Nous commençâmes par nous livrer à des études approfondies sur les moyens de bien accommoder le fameux poisson des Russes, le sterlet. On nous en pêchait pour chaque repas. Nous lui fîmes subir toutes les préparations prescrites par la cuisine française, et celles que nous suggéra notre imagination, mais, il faut bien l’avouer à notre honte, nous ne pûmes jamais trouver celle qui lui convient. Son congénère, le sovdack, poisson peu estimé sur le Volga et qui ressemble au mulet des côtes de France, nous parut lui être bien supérieur. Mais à quoi tiennent les renommées ! Le sterlet pêché et emprisonné dans des tonnes pleines d’eau du Volga, afin d’être transporté vivant au lieu où il doit être mangé, se vend cent cinquante francs à Pétersbourg et ne figure que sur les grandes tables. Le sovdack, fumé, ou séché et salé, est entassé comme du bois à brûler sur les quais d’Astrakan, d’où on l’expédie à pleins bateaux au centre et au nord de la Russie pour la nourriture du peuple.
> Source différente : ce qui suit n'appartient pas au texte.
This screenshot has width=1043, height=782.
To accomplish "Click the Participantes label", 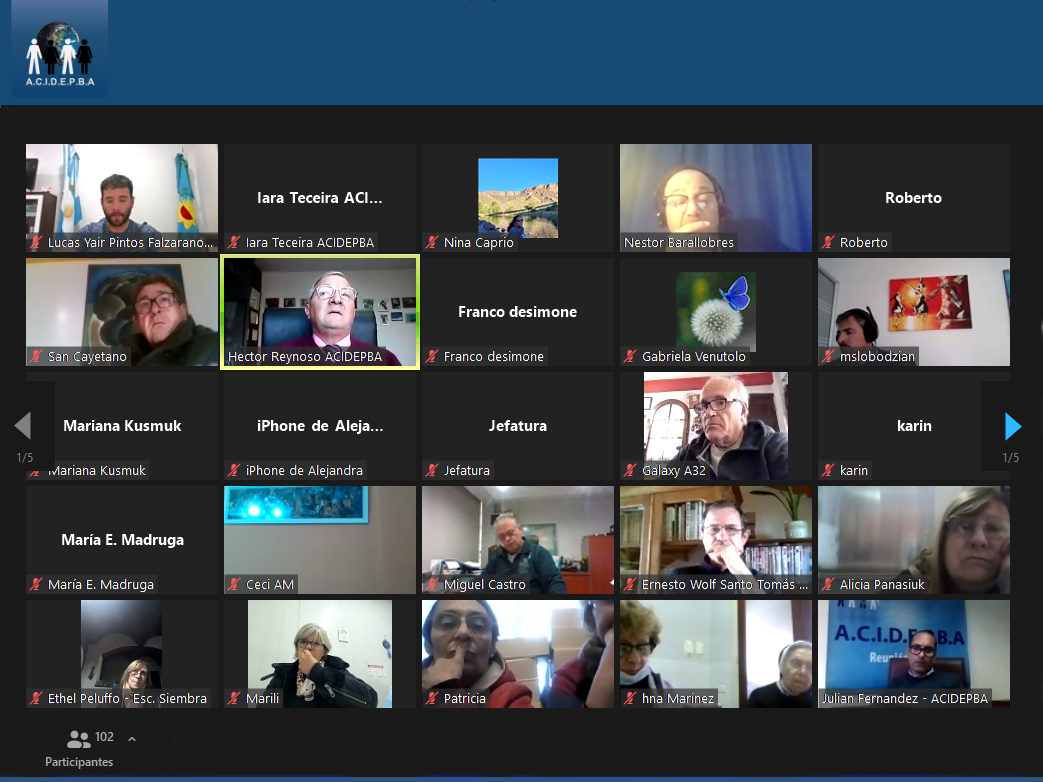I will coord(79,762).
Le Volga est le fleuve d’Europe le plus riche en poissons. Aussi subvient-il en grande partie à l’alimentation de la Russie. Tous les engins de pêche imaginables s’y trouvent réunis. Sans compter les différentes espèces d’esturgeon, on trouve dans le Volga, outre le sterlet et le sovdack, le saumon rouge et le saumon blanc, le barbeau, l’alose, la carpe, la brême et la lamproie.

C’est vers les mois de novembre et de décembre, que les saumons rouges et blancs remontent le fleuve. Le saumon blanc est le plus abondant, et son passage est bien plus long, puisqu’on en pêche jusqu’au mois de juin ; les plus gros pèsent jusqu’à 15 kilogrammes.


Kazan : Monument élevé à la gloire des soldats russes. — Dessin de M. Moynet.

Tous les poissons du Volga sont d’une taille et d’un poids supérieurs à ceux de la même espèce que nourrissent les autres fleuves d’Europe. On nous a apporté une vingtaine d’écrevisses dont la taille est triple de celle de ces crustacés en France ; elles sont peu estimées dans le pays.

Les aloses remontent le Volga au mois de mai, et en quantité si prodigieuse qu’elles remplissent les filets, au grand désespoir des pêcheurs, qui ne les prennent qu’à regret, ce poisson étant peu estimé, je ne sais par suite de quel préjugé. Aussi peut-on s’en procurer à vil prix ; il n’y a guère que les Tchouvachs et les Mordouans, les voyageurs et les hommes des classes éclairées, qui en mangent. Le peuple n’en veut pas.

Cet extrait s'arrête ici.